> [TEXT PROVIDED]
INDICATIONS OF ELECTROTHERAPY
Some of the indications and corresponding benefits of electrotherapy include:
- Relaxing muscles spasms: From sciatic nerve pain to impinged nerves in the shoulder, e-stim can help relax and reduce muscle spasms.
- Preventing or slowing tissue atrophy due to disuse: Since e-stim is able to produce contractions that mimic the body’s movements, this helps prevent atrophy such as stroke patients recovering the use of their limb(s).
- Increasing blood circulation: By activating the muscles, e-stim enhances blood flow and can be used in post-recovery for athletes and the typical patient population.
- Re-educating muscles, such as in situations where a muscle injury limited its use: E-stim can be used to initiate muscle recruitment, for example, research has shown that the use of e-stim helps patients regain strength following a total knee arthroplasty (TKA).
- Maintaining or increasing range of motion: Electrotherapy can be used to aid in increasing a patient’s range of motion. Research has shown that e-stim is helpful in improving motor recovery and range of motion in patients with hemiplegia.
Indications for microcurrent, intereferential, premodulated, and TENS electrotherapy waveforms also include:
- Reducing symptomatic, chronic, intractable pain
- Lowering acute pain related to trauma
- Lessening acute pain related to surgery
CONTRAINDICATIONS OF ELECTROTHERAPY
As with any rehabilitative modality, electrical stimulation has a list of contraindications. The electrotherapy as described here should be used subject to these contraindications:
- It should not be used to treat symptomatic local pain unless the cause of the pain has been clearly diagnosed.

> [GIVEN DATA]
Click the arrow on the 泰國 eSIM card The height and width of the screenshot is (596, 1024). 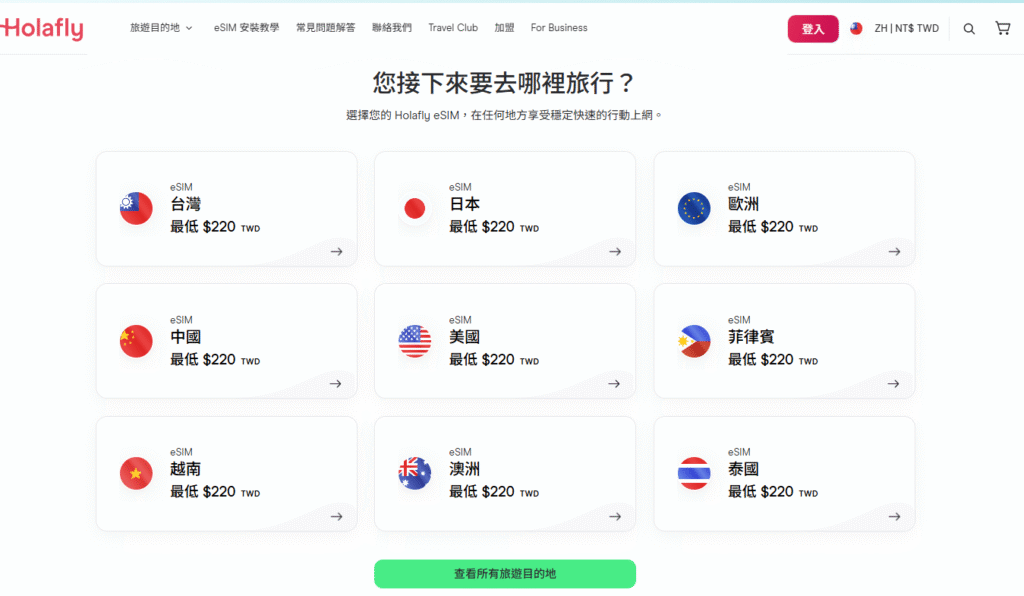(894, 516)
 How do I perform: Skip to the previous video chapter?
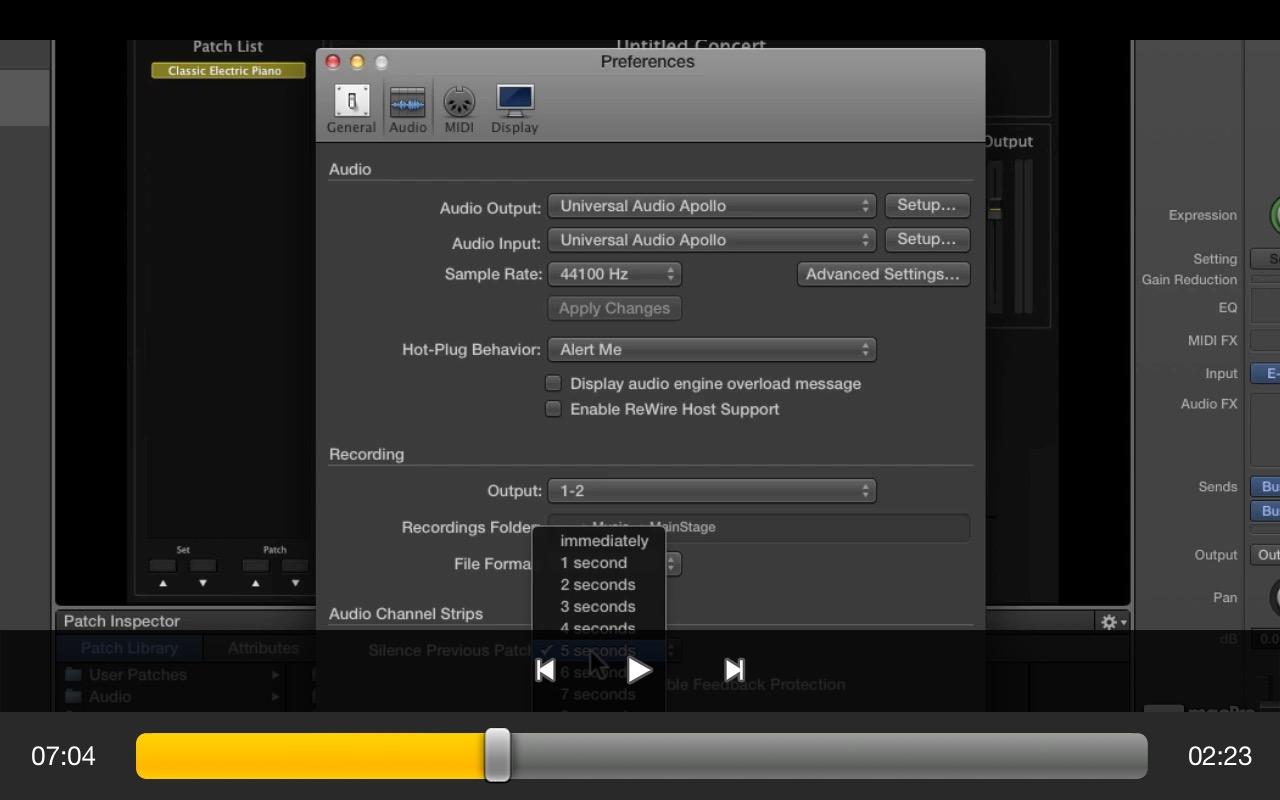point(545,670)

> [TO DO]
**1)** According to the electrotherapy text, what procedure did research show e-stim helps patients regain strength after?
**2)** In the electrotherapy text, take the passage between "Indications for microcurrent, intereferential, premodulated, and" and "been clearly diagnosed.", inclusive, and change "intractable" to "persistent".

> [ANSWERS TO THE TASKS]
**1)** A total knee arthroplasty (TKA).

**2)**
Indications for microcurrent, intereferential, premodulated, and TENS electrotherapy waveforms also include:
- Reducing symptomatic, chronic, persistent pain
- Lowering acute pain related to trauma
- Lessening acute pain related to surgery
CONTRAINDICATIONS OF ELECTROTHERAPY
As with any rehabilitative modality, electrical stimulation has a list of contraindications. The electrotherapy as described here should be used subject to these contraindications:
- It should not be used to treat symptomatic local pain unless the cause of the pain has been clearly diagnosed.